821 S.E.2d 504, 425 S.C. 268
CourtCourt of Appeals of South Carolina
DecidedOctober 10, 2018
DocketAppellate Case No. 2015-000417; Opinion No. 5601
StatusPublished
Cited by4 cases

This text of 821 S.E.2d 504 (Stoneledge At Lake Keowee Owners' Ass'n, Inc. v. Imk Dev. Co.) is published on Counsel Stack Legal Research, covering Court of Appeals of South Carolina primary law. Counsel Stack provides free access to over 12 million legal documents including statutes, case law, regulations, and constitutions.

Bluebook
Stoneledge At Lake Keowee Owners' Ass'n, Inc. v. Imk Dev.
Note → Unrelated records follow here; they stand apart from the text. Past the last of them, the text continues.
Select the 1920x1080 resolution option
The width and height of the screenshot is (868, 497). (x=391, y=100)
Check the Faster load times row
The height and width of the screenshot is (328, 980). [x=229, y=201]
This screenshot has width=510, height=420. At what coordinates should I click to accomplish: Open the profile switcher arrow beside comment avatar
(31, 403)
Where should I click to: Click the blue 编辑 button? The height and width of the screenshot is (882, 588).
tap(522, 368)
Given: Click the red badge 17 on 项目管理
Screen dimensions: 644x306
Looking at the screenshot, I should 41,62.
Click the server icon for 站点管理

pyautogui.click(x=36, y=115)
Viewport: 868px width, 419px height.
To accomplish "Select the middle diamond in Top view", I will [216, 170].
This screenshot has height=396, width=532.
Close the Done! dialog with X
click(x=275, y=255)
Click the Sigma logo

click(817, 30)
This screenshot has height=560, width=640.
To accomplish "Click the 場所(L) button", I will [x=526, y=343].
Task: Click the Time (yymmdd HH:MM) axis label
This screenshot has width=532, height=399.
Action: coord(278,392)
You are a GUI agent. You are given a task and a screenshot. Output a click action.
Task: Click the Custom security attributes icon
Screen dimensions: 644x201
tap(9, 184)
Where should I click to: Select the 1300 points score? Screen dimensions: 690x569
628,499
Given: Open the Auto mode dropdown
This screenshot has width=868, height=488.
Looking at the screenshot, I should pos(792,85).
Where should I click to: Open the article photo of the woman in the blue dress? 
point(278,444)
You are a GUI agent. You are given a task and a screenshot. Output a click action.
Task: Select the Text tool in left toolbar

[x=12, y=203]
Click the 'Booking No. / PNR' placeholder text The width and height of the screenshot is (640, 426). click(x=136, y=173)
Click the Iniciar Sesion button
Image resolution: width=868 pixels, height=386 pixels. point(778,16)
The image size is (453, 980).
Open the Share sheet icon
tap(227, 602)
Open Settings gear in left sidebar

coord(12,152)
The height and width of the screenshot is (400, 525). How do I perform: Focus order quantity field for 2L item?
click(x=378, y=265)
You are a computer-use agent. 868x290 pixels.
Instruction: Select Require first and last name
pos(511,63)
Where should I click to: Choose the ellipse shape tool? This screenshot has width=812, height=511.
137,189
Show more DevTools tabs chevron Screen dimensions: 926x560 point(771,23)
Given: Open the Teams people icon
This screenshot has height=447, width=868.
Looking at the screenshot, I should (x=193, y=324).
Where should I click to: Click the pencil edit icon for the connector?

Co., 821 S.E.2d 504, 425 S.C. 268 (S.C. Ct. App. 2018).

Opinion

LOCKEMY, C.J.

**270In this construction defect case, Bostic Brothers Construction, Inc. (Bostic) appeals several of the trial court's orders. Bostic argues the trial court erred by (1) denying its motion for a directed verdict based on the statute of limitations, (2) improperly setting off portions of the jury's verdict, and (3) denying its motion for a new trial. We affirm in part and reverse in part.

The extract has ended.